• [WHAT TO PRODUCE]
Copy every line of the listing below word for word, leaving out the pictures.

• [DATA FOR THE TASK]
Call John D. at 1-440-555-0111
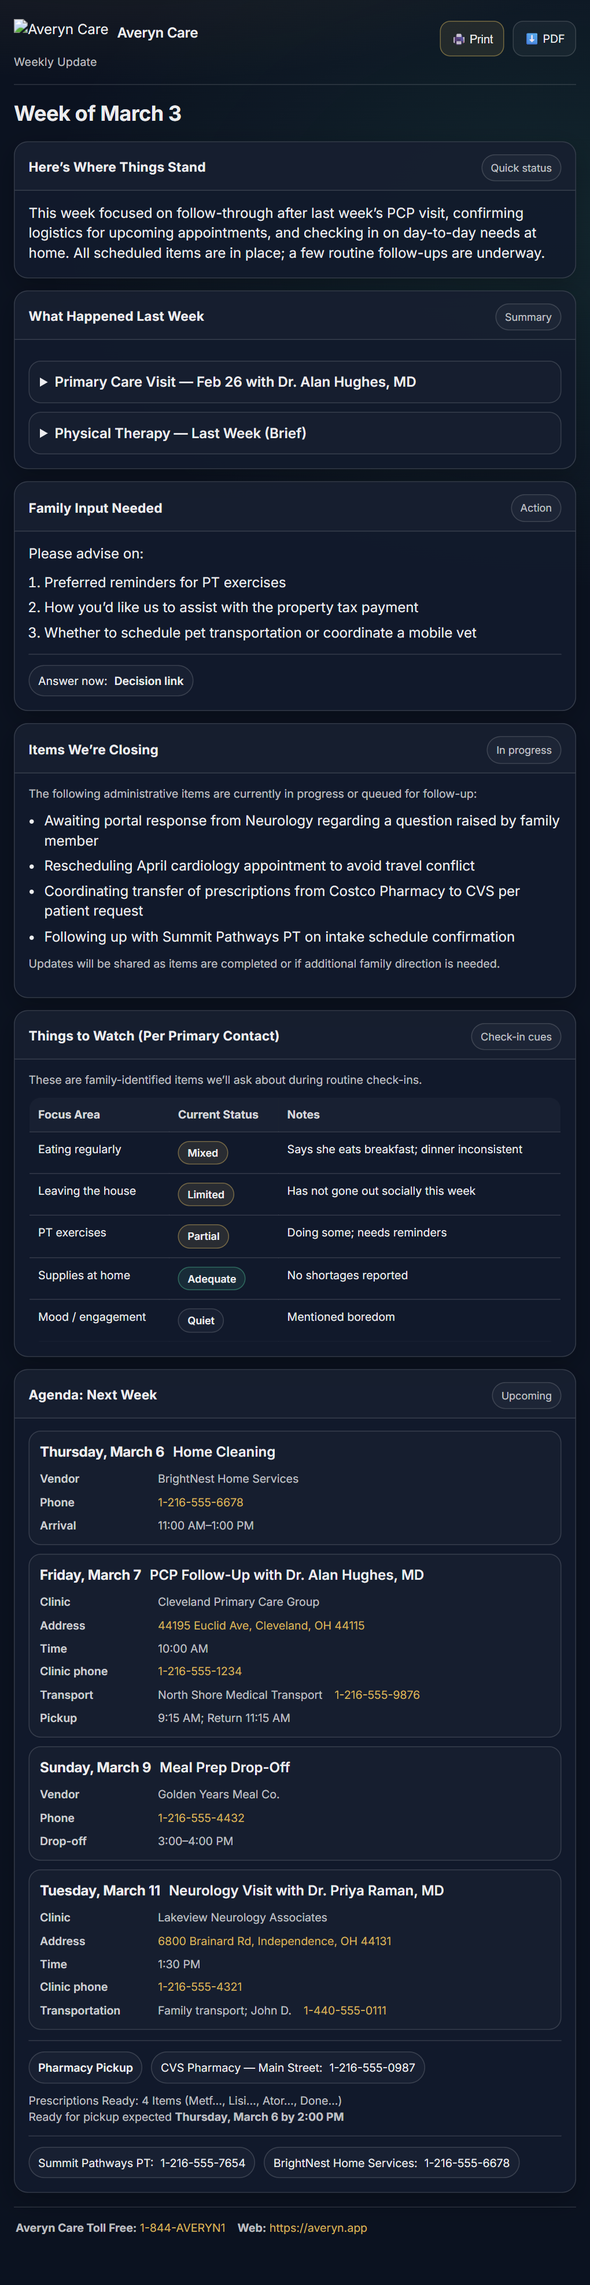Image resolution: width=590 pixels, height=2285 pixels. tap(345, 2011)
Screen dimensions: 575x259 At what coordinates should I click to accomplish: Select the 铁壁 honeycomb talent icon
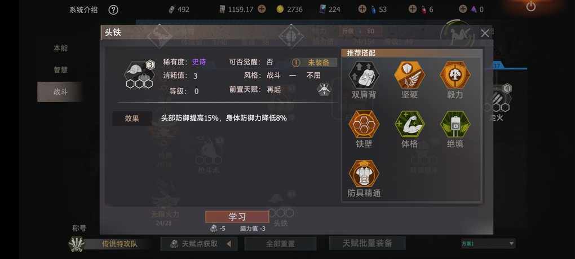(364, 124)
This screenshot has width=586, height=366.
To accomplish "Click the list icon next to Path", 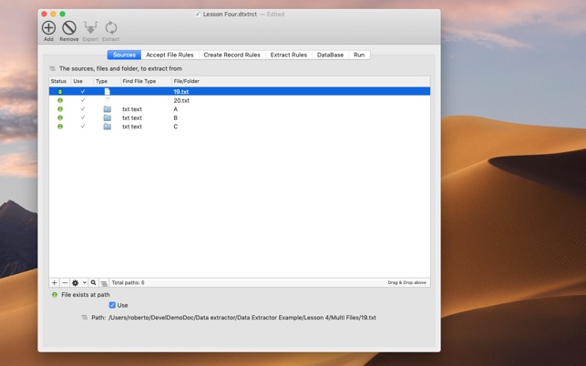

• [TASK RESPONSE]
Call John D. at 1-440-555-0111
Image resolution: width=590 pixels, height=2285 pixels. tap(345, 2011)
Screen dimensions: 575x259 At what coordinates should I click to accomplish: Select the 铁壁 honeycomb talent icon
(364, 124)
This screenshot has width=586, height=366.
To accomplish "Click the list icon next to Path", 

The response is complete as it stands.